Ce qui a le don d’agacer les autres figures de l’opposition, dont Jean Ping, Alexandre Barro Chambrier et Zacharie Myboto.
Le responsable des questions budgétaires au sein de l’Union Nationale (UN) ne cache plus ses ambitions. Celui qui fut porte-parole de Jean Ping durant la campagne présidentielle de 2016 est le candidat commun de l’UN et du RHM aux élections législatives des 6 et 27 octobre prochain dans le deuxième arrondissement à Akanda, une commune résidentielle du nord de Libreville.
Rien n’est joué d’avance dans cette élection. Jean Gaspard Ntoutoume Ayi aura notamment face à lui Joseph Minko Olenga du Parti Démocratique Gabonais (PDG, au pouvoir), le fils de l’ex-ministre des domaines, du cadastre et de l’habitat sous Omar Bongo. Mais ce diplômé de l’ENA en France, passé par la Banque Mondiale, « n’est pas homme à douter », comme le relève avec une pointe d’ironie l’un de ses camarades au sein de l’UN. Sûr de sa victoire, il a déclaré samedi 28 septembre lors d’une de ses causeries à Château d’eau, un quartier du deuxième arrondissement d’Akanda, « mon élection ne se fera pas à deux tours ». Un propos qui ne manquera pas d’apporter de l’eau au moulin de ceux qui jugent cet homme d’à peine 50 ans à la tête bien faite « suffisant » et « arrogant ».

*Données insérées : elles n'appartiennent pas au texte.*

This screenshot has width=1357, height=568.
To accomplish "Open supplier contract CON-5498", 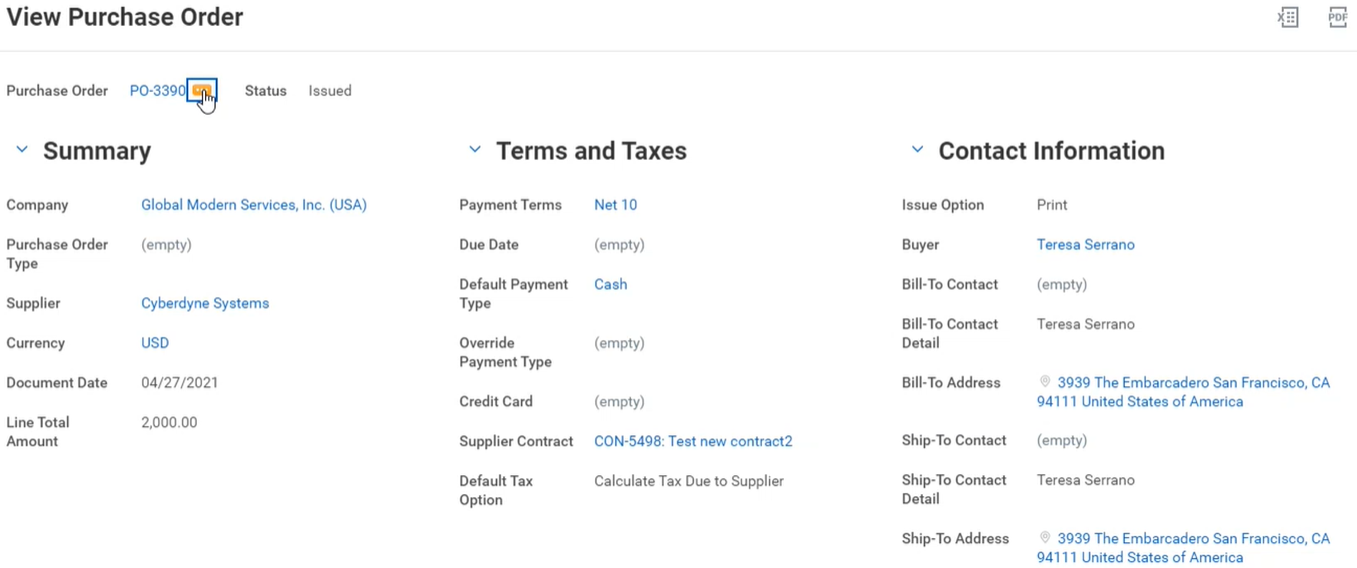I will tap(693, 441).
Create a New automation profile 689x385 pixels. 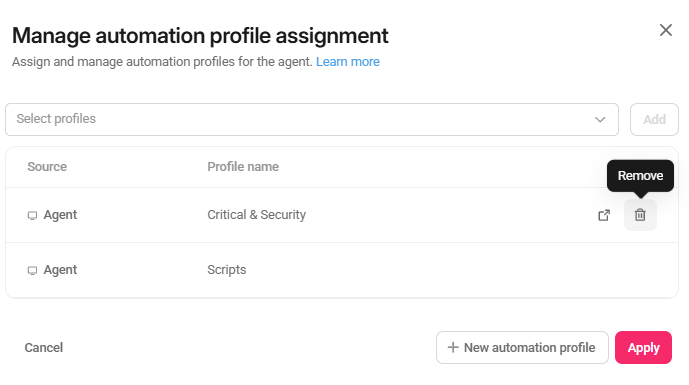pyautogui.click(x=522, y=348)
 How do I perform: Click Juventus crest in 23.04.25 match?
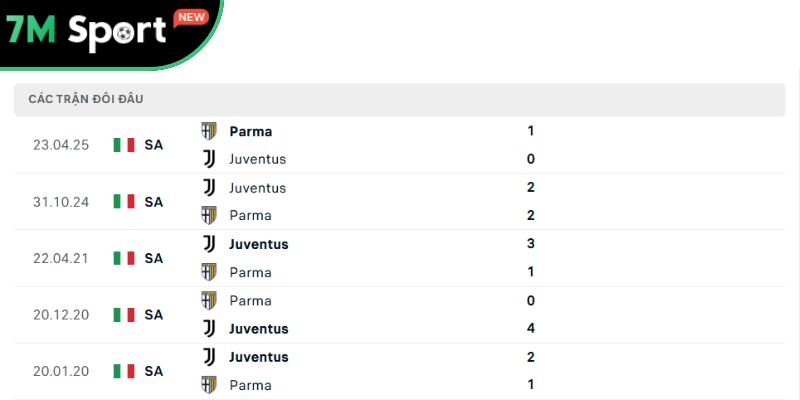209,159
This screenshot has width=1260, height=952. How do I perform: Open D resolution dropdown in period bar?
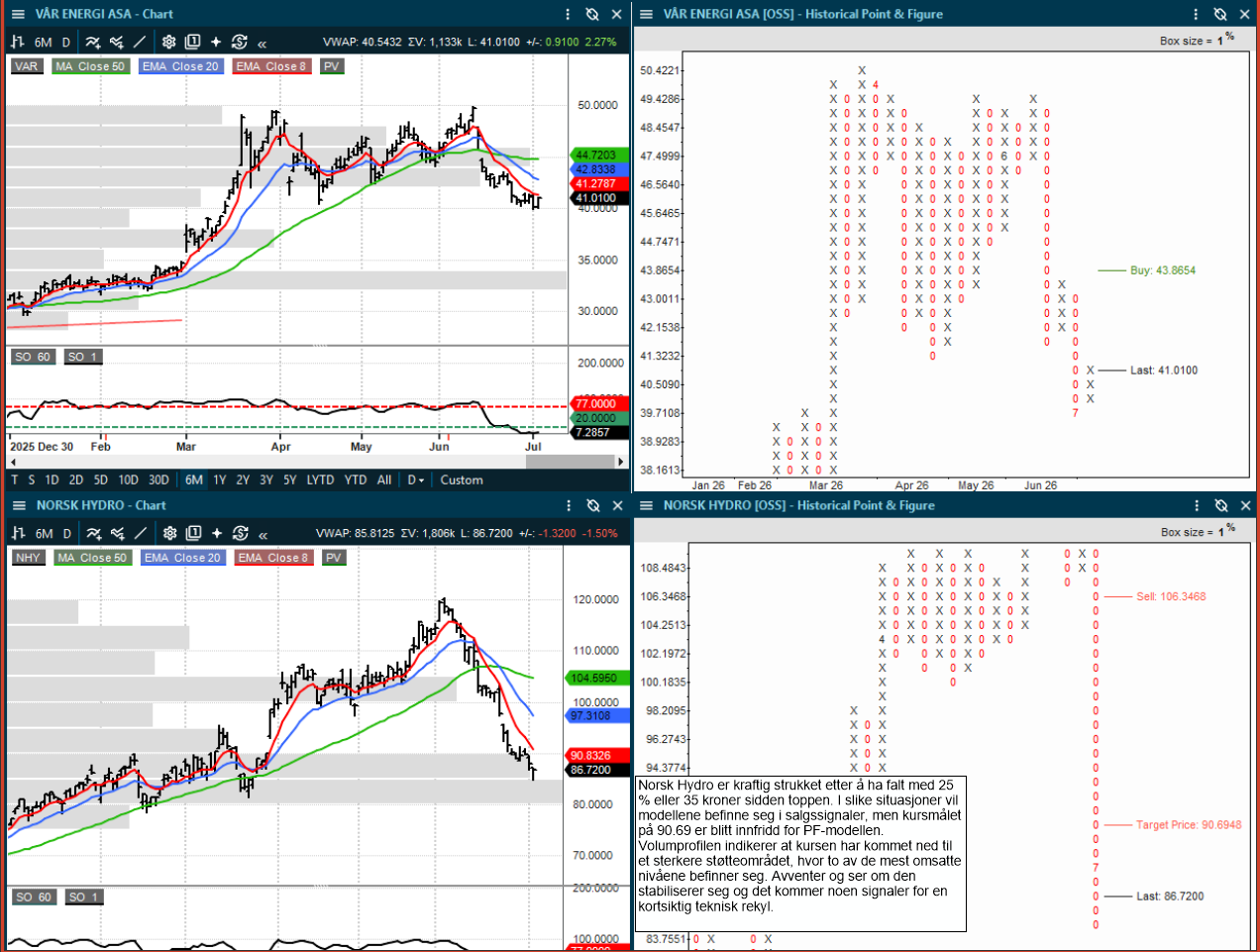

Mais Jean Gaspard Ntoutoume Ayi ne se contentera pas d’un « simple poste de député », comme il l’a fait savoir à son entourage. Il vise beaucoup plus haut. Une fois élu, ce qui ne fait pour lui aucun doute, il escompte prendre la présidence d’un groupe de large rassemblement de l’opposition au sein de l’assemblée nationale. Une première étape pour briguer ensuite le leadership politique au sein de l’opposition gabonaise et se porter candidat à l’élection présidentielle de 2023. « Son destin est tout tracé », veut croire un de ses amis, qui explique que « Jean Gaspard est certain d’avoir l’étoffe d’un leader et il est sûr de sa bonne étoile. »
Grincement de dents chez les principaux leaders de l’opposition
C’est peut dire qu’au sein de l’opposition, les ambitions de Jean Gaspard Ntoutoume Ayi font grincer des dents. Zacharie Myboto, le président de l’Union Nationale dont il est membre, s’inquiète de plus en plus de ce jeune rival qui n’hésite pas à critiquer en privé le fonctionnement clanique du parti (Chantal, la fille de Zacharie, en est la trésorière).
Alexandre Barro Chambrier, avec qui il a pourtant fait une alliance de circonstance à l’occasion de ce scrutin législatif, est encore plus inquiet. Convaincu que c’est à lui que doit revenir le statut de leader de l’opposition à l’issue des élections d’octobre, le président du Rassemblement Héritage et Modernité s’agace des ambitions ouvertement affichées par le responsable de l’UN. « Nous devrions d’abord en parler ensemble et ensuite tenir un même discours », a-t-il déclaré, passablement énervé, cette semaine à quelques proches.
Reste Jean Ping, considéré, sans doute pour quelques semaines encore, comme le leader de l’opposition. « C’est un leader en sursis », corrige aussitôt un conseiller de Jean Gaspard Ntoutoume Ayi qui fait valoir l’âge du patron de la Coalition pour la Nouvelle République. « Il aura 81 ans en 2013, date de la prochaine élection présidentielle au Gabon. Sa carrière est derrière lui. Il doit transmettre le témoin et le faire après les élections pour permettre à d’autres de se préparer à affronter dans les urnes Ali Bongo Ondimba », indique un autre de ses lieutenants.
Depuis 2016, Jean Gaspard Ntoutoume Ayi, l’ex-porte-parole de Jean Ping, s’est largement émancipé. Il a passé outre les consignes fermes de boycott que son ex-mentor a vainement tenté de faire passer à l’occasion des scrutins d’octobre. Il est vrai qu’en politique, pour réussir, il faut savoir tuer le père.